Ørsted, the world’s leading offshore wind developer, announced that it has decided to stop working on two of its projects in New Jersey, Ocean Wind 1 and 2, in what one prominent environmental leader called “a gut punch for offshore wind.”
Instead, the Danish renewable energy giant will focus on its Revolution Wind project in Connecticut and Rhode Island.
Ørsted decided to stop working on the New Jersey wind farms because things are expensive right now and it’s hard to get the materials and people it needs.
The company still owns the land where the New Jersey wind farms would have been built, and it is thinking about what else it can do with it.
“Today’s decision by Ørsted to abandon its commitments to New Jersey is outrageous and calls into question the company’s credibility and competence,” said Gov. Phil Murphy. “As recently as several weeks ago, the company made public statements regarding the viability and progress of the Ocean Wind 1 project.”
Murphy noted the state had been working with Ørsted. Ocean Wind 1 was slated to be New Jersey’s first offshore wind farm when it came online in 2025. Construction was expected to begin in 2024.
The Murphy administration has vowed to press forward with other offshore wind projects despite calls for a pause by opponents, including Republican lawmakers who want an accounting of money spent on the project by Ørsted.
“Trenton Democrats wanted wind farms along the Jersey Shore so badly they didn’t care how much it cost New Jerseyans in higher electric bills,’’ said Senate Republican Leader Anthony Bucco. “We must realize that the fight over expensive wind farms and for an affordable energy future is not over yet.’’
Republicans typically have opposed clean energy, denying the existence of global warming and stalling efforts to transition away from industries that contribute to greenhouse gas emissions.
“This is undeniably a gut punch for offshore wind,’’ said Doug O’Malley, director of Environment New Jersey. “If we don’t move forward on offshore wind, we’d end up relying on fossil fuels. Offshore wind is bigger than one company. There are other projects.’’

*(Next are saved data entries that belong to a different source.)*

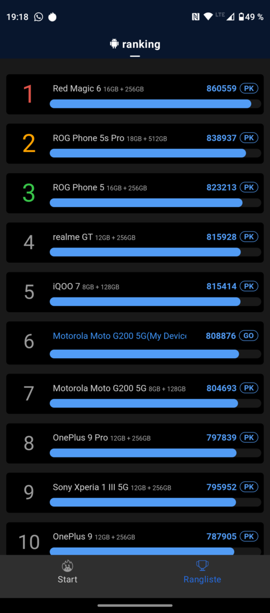This screenshot has width=270, height=613.
Task: Tap the trophy icon above Rangliste
Action: click(202, 565)
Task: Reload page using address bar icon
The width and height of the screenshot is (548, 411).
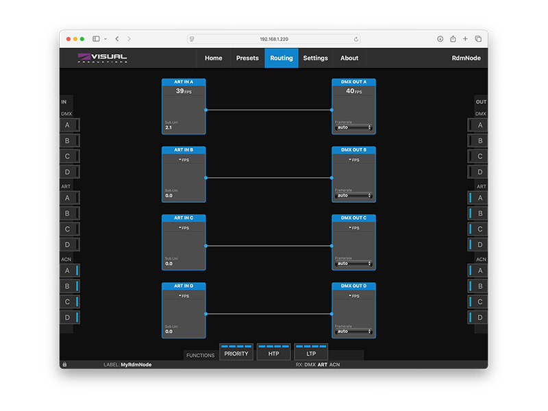Action: 356,39
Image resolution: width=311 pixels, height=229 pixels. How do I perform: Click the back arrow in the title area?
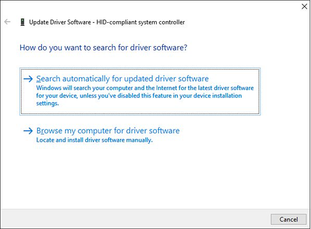(7, 22)
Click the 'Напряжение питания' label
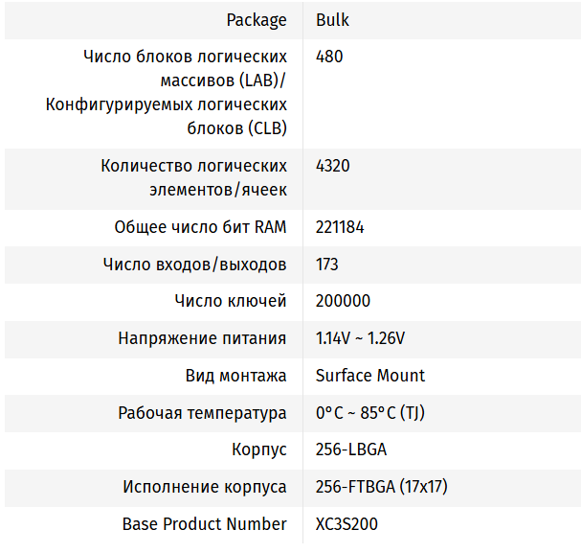 click(x=202, y=338)
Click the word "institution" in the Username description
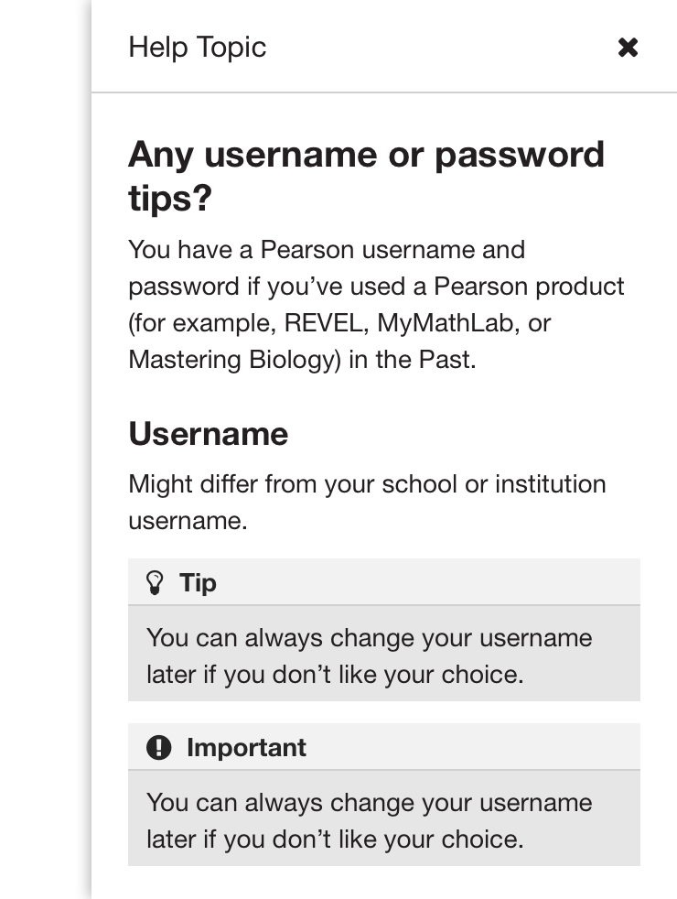677x899 pixels. (x=550, y=483)
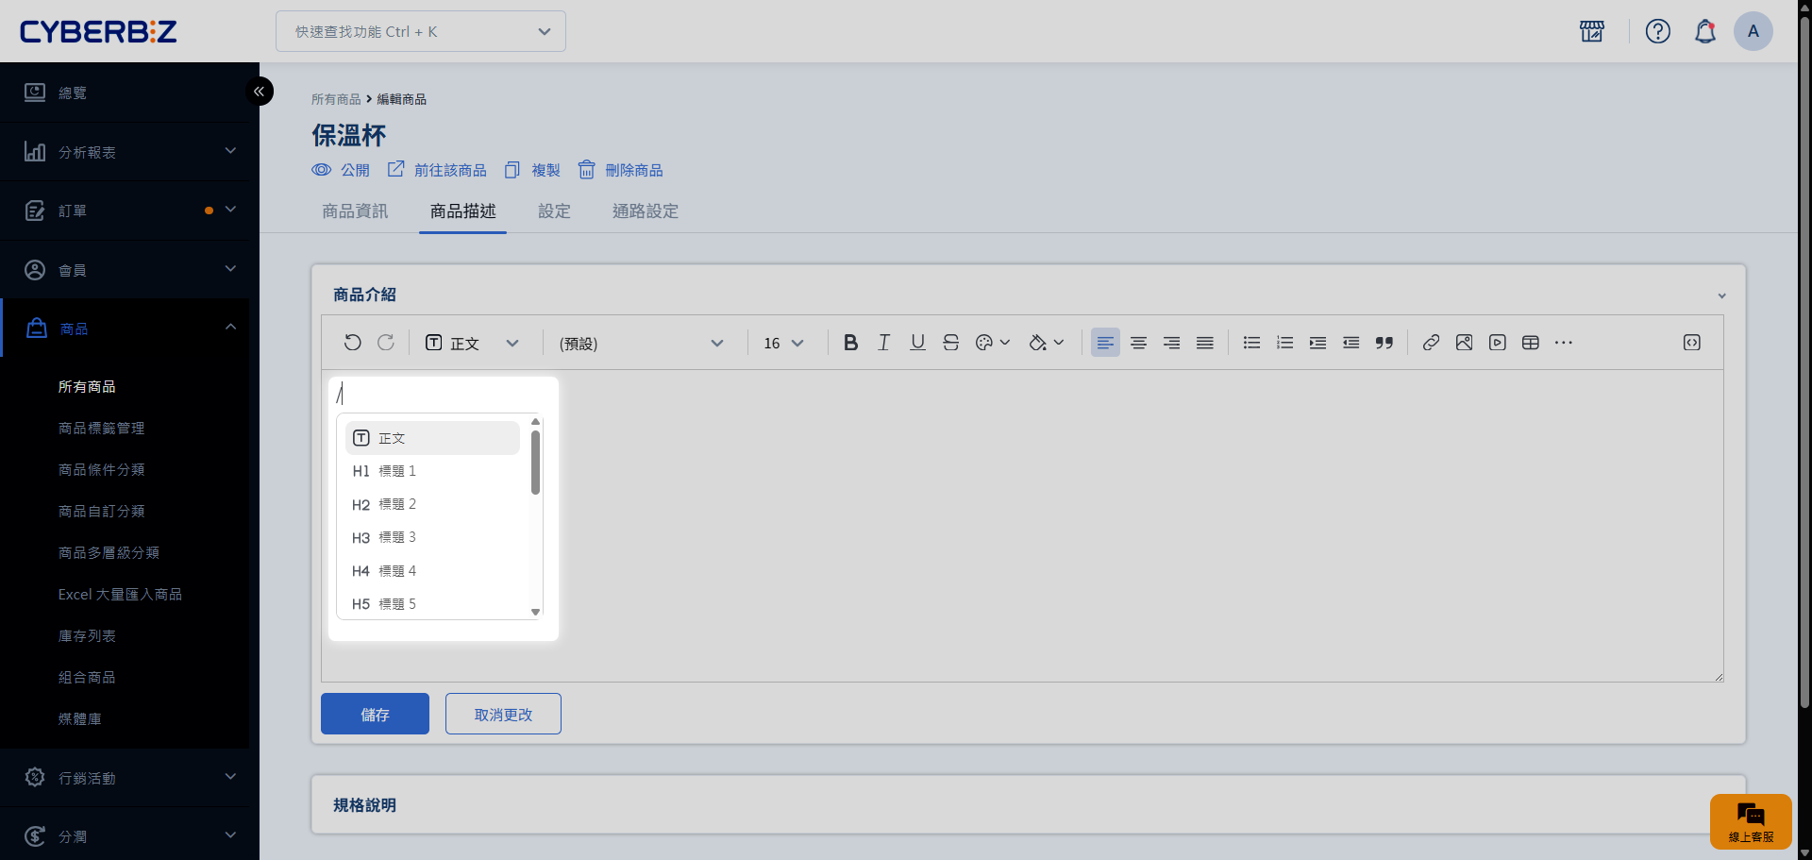Image resolution: width=1812 pixels, height=860 pixels.
Task: Insert a table into the editor
Action: coord(1530,343)
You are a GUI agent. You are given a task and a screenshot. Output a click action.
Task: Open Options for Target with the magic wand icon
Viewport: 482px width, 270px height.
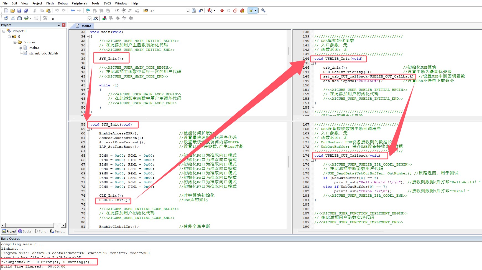[96, 18]
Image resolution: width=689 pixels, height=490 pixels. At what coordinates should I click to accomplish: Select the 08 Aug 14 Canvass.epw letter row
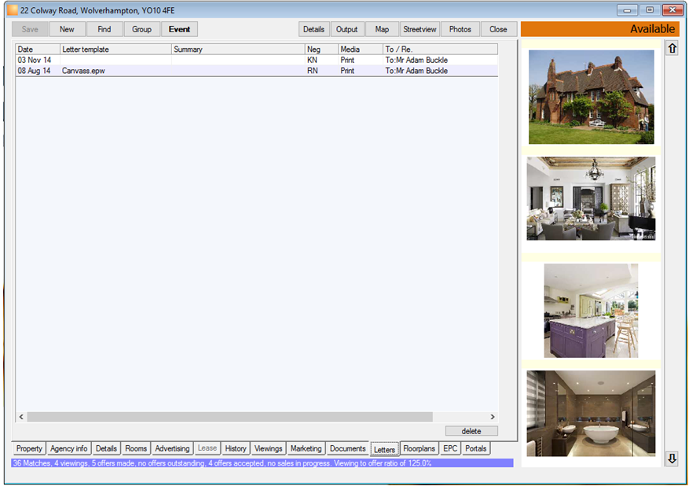[257, 71]
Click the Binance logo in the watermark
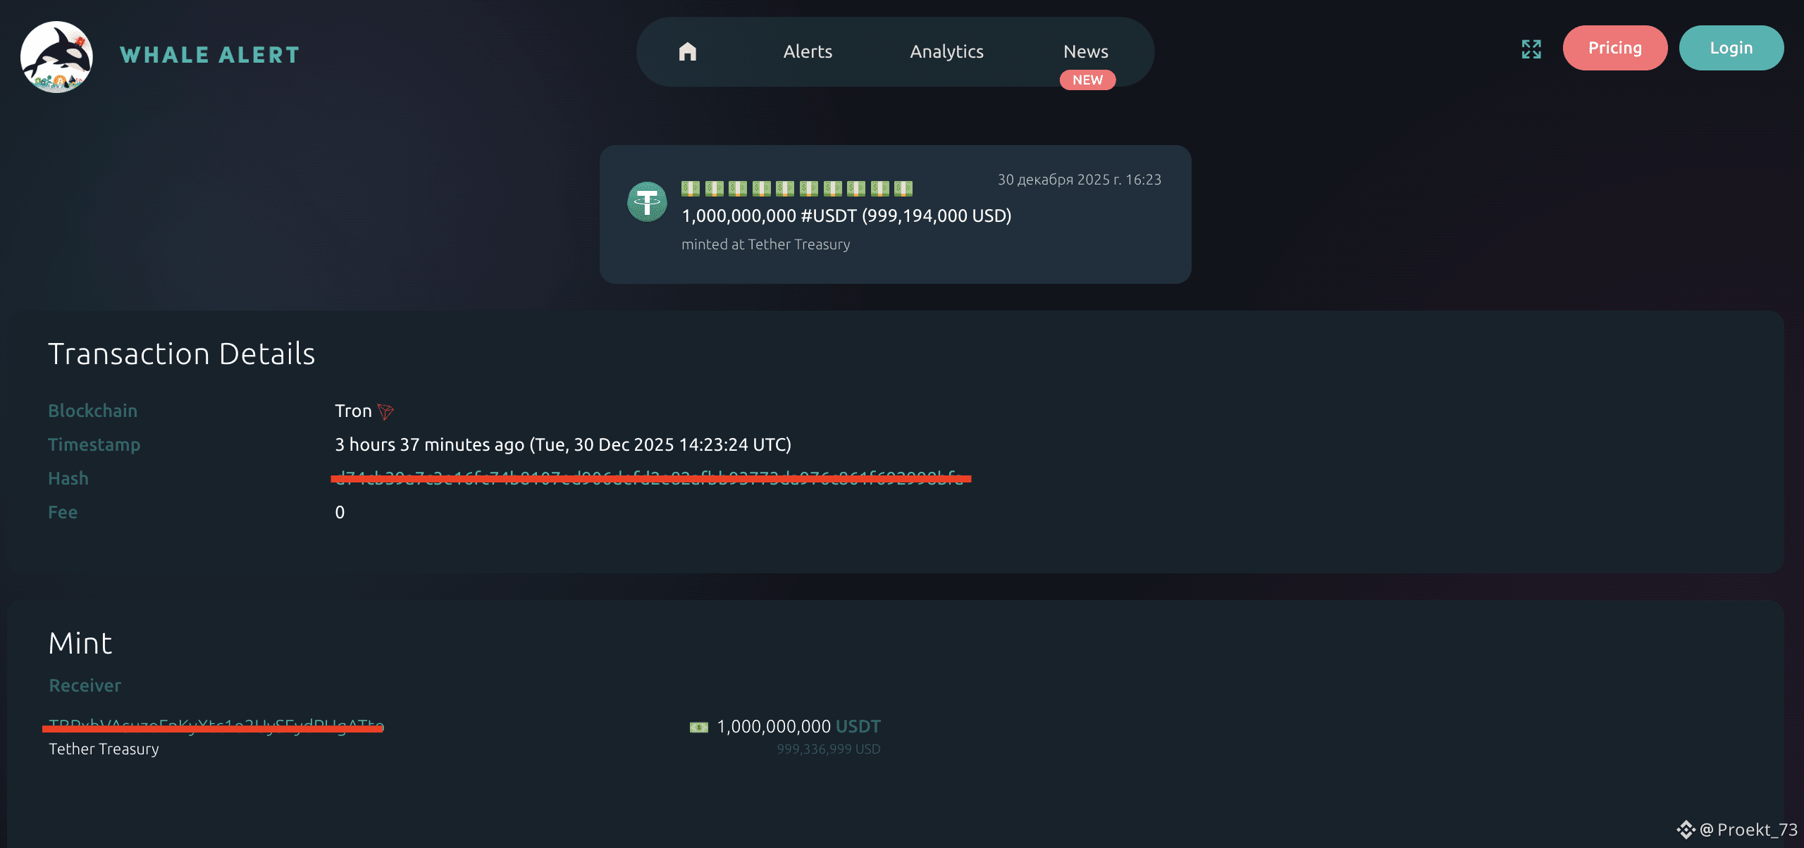Viewport: 1804px width, 848px height. coord(1686,830)
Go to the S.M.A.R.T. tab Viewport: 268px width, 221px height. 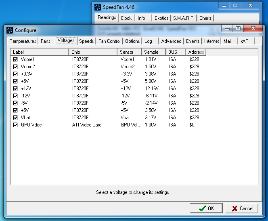184,18
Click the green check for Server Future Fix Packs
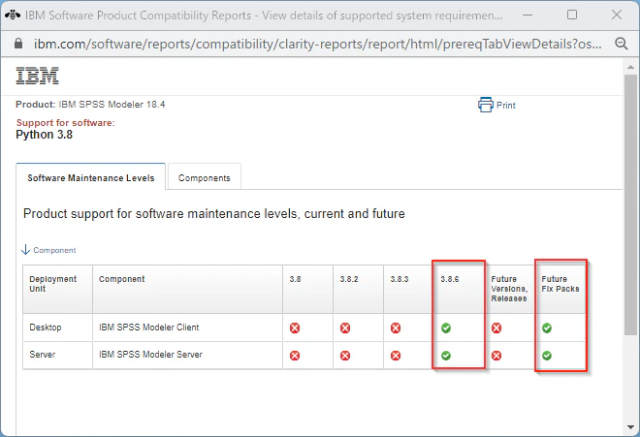The height and width of the screenshot is (437, 640). (547, 356)
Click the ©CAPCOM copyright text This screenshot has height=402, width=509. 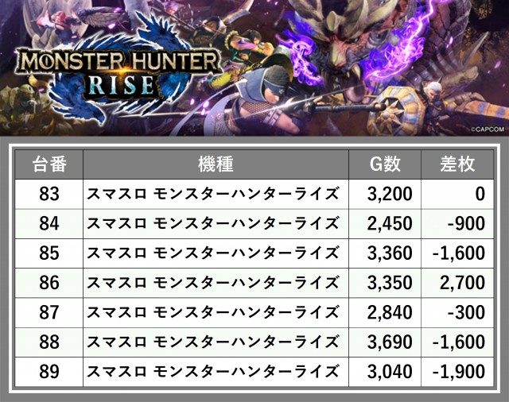point(484,127)
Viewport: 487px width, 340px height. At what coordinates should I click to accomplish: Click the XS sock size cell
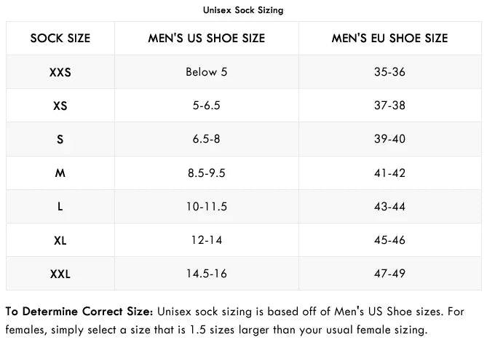pos(60,106)

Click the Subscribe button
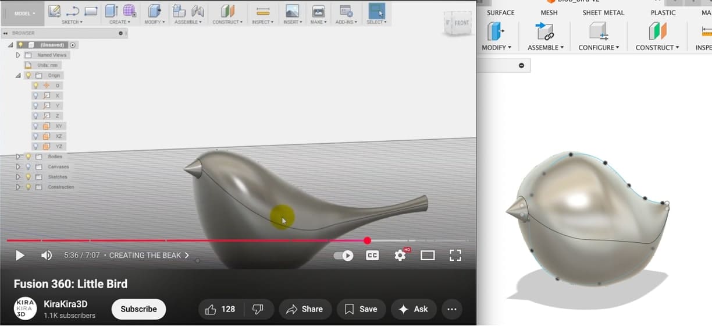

The only remaining offshore wind project, which is expected to be operational in 2028, is Atlantic Shores, a partnership between New Shell Energies and EDF Renewables.
Four other projects are in the process of being selected in a third solicitation by the New Jersey Board of Public Utilities early next year.
Despite the resistance put up by Republicans, the two biggest federal clean energy incentives were enacted by GOP presidents.
The federal Investment Tax Credit (ITC) is a popular political punching bag. It provides a 30% tax credit on new solar installations. The ITC was first put in place as part of the Energy Policy Act of 2005 – during the Republican presidency of George Bush. It was improved and extended in 2006 and then again in 2008 as part of the Emergency Economic Stabilization Act, also while Bush was in office.
For wind, the main federal subsidy is the Production Tax Credit (PTC). This has a much longer history. It was initially put in place in 1992, under the elder President George H. W. Bush. It was extended and renewed in the decades since. Both wind and solar subsidies were extended by Democratic President Barack Obama. Both are on schedule to wind down in the next few years.
The polarized atmosphere in Washington has created a near-total unwillingness among Republicans to cooperate with Democrats in support of anything proposed by the Biden administration, lest they be demonized by right-wing media and the party’s activist base. A lack of honesty exacerbates this problem.
The Washington Post identified six House lawmakers —Kevin McCarthy, Steve Scalise, Cathy McMorris Rodgers, Bruce Westerman, Elise Stefanik, and Tom Emmer— who largely oppose government action to address climate change, even as their districts confront serious floods, droughts, heat waves, and other impacts.